- Consignes:
1. D'après le portrait de Maude Adam-Joly, à quel moment terminera-t-elle sa licence en droit ?
2. Reprenez le portrait de Maude Adam-Joly et poursuivez-le à partir de sa dernière phrase.

- Texte de lecture:
···

Une jeune fille déjà écorchée par la vie, avant même d’atteindre l’âge de raison. Des bandits qui se sont emparé de sa vulnérabilité pour faire d’elle un objet monnayable. Pour Maude Adam-Joly, cette jeune fille n’est pas une étrangère parmi d’autres victimes : elle a fait sa connaissance durant l’adolescence. L’injustice est tellement insoutenable qu’elle a décidé de prendre cette cause qu’est la lutte contre la traite de personnes à bras-le-corps, d’abord pour briser le silence qui en masque l’ampleur et les séquelles, mais aussi pour aider les victimes à s’extirper de cet enfer. Celle qui voulait fouler les planches a troqué l’ambition de jouer les drames pour occuper le premier rôle de juriste dans la réalité, afin que cesse cette calamité.
Portrait de la récipiendaire du Prix Étudiant – Engagement social, étudiante à la Faculté de droit de l’Université d’Ottawa
Même si elle affiche déjà la contenance de l’avocate en devenir, le léger trémolo dans sa voix trahit l’émotion de Maude Adam-Joly lorsqu’elle relate ce jour où elle a découvert que cette jeune fille qu’elle a jadis connue était prise dans l’engrenage de l’exploitation sexuelle. « Mon implication dans la lutte contre la traite de personnes n’était même pas une décision. C’est cette expérience personnelle qui m’a poussée à le faire ».
Elle a choisi cette triste réalité pour objet d’une présentation orale faite dans le cadre d’un travail de cégep en 2010 et l’onde de choc qu’elle a provoquée l’a incitée à se lancer dans des recherches approfondies sur la traite de personnes et la législation à ce sujet, parallèlement à la poursuite de ses études et d’expériences professionnelles liées au droit des affaires.
La jeune femme de 26 ans complètera sa licence en droit à l’été 2014. Elle n’avait pourtant jamais caressé l’envie de devenir avocate, raconte-t-elle. Elle souhaitait plutôt être comédienne et exploiter ainsi la « facette théâtrale » de sa personnalité. Son père a brandi la suggestion d’une carrière en droit… et elle a adhéré à l’idée, pour finalement conclure, après une session, que son avenir se trouvait dans cette profession…
Née dans une famille d’entrepreneurs et elle-même pourvue du bagout et des « idées de grandeur » du bâtisseur, affirme-t-elle, elle a choisi le droit des affaires, qu’elle pratiquera dans le cadre de son stage de formation professionnelle chez Lavery en 2016.

···

- Items extraits:
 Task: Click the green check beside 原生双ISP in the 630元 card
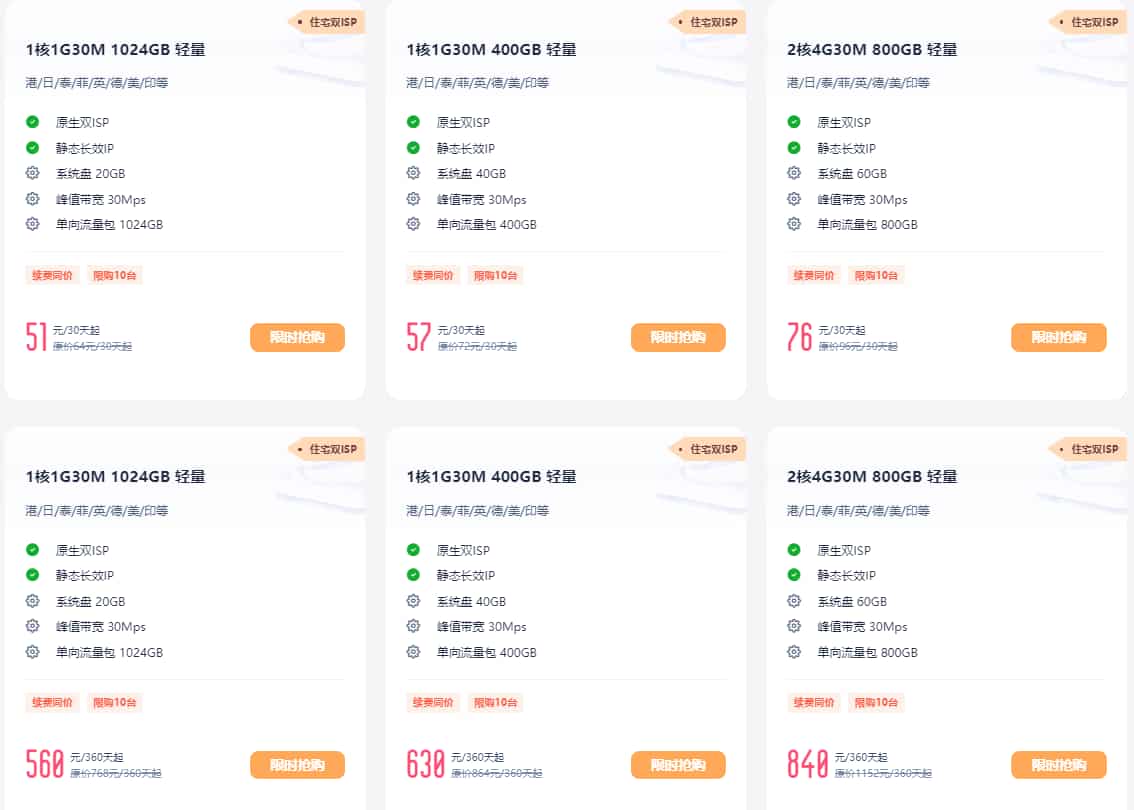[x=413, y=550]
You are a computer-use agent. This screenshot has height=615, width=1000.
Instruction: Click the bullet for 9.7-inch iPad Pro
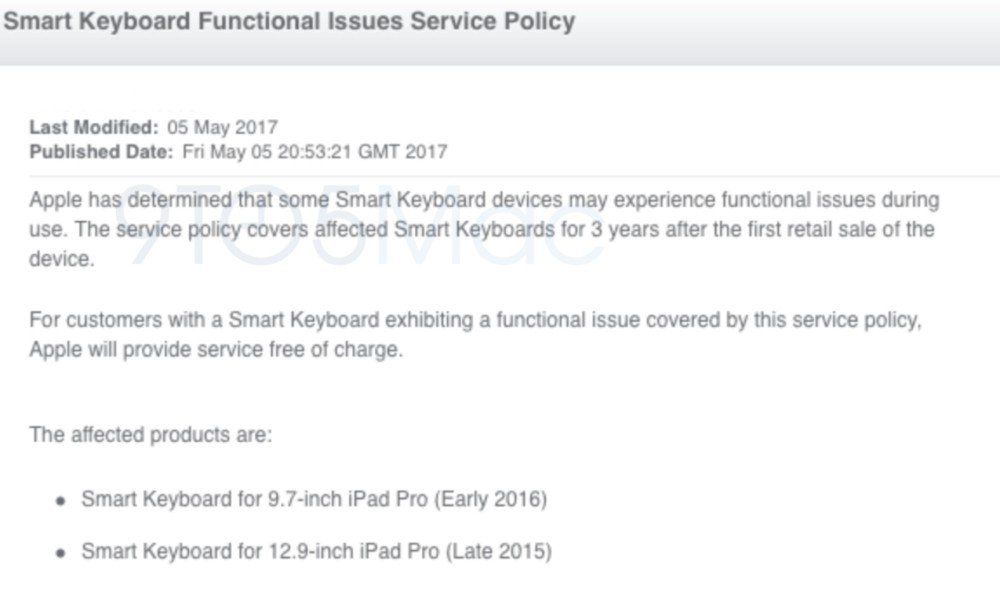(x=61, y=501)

···

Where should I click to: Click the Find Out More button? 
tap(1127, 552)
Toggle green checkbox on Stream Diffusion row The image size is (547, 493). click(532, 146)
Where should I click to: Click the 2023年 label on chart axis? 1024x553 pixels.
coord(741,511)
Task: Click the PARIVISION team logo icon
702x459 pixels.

···

- Corrigé de l'exercice:
1. À l'été 2014.

2.
La tragédie de l’esclavage moderne n’a pendant ce temps jamais cessé de la préoccuper, au point où l’organisme Personnes en action contre la traite des personnes (PACT-Ottawa) lui a suggéré, en février 2013, de suivre une formation offerte par la Coalition outaouaise pour mettre fin à la traite de personnes et de fil en aiguille, elle est devenue chargée de projet; on lui a notamment confié le mandat d’adapter en français une formation anglaise destinée aux premiers répondants.
Elle est également membre du comité des politiques et affaires juridiques de l’organisme. « Nous surveillons ce qui se fait sur le terrain et sommes en contact avec les élus », précise l’étudiante, récipiendaire d’une bourse de la francophonie et d’une Bourse d’admission de l’Université d’Ottawa en 2010-2011 (renouvelée pour 2011-2013).
« J’ai aussi fait des patrouilles avec des policiers, à des fins de formation. Ça m’a ouvert les yeux… je n’avais jamais réalisé que l’on pouvait voir la prostitution même dans des quartiers résidentiels, en plein jour… », déplore-t-elle.
Petits pas vers la liberté
C’est au cours de cette période qu’elle a rencontré celle qu’elle considère comme son mentor : Madame Helen Roos, femme d’affaires et consultante dans le domaine de la traite de personnes et des services aux victimes, qui consacre également une part de son temps aux organismes de lutte contre la traite de personnes.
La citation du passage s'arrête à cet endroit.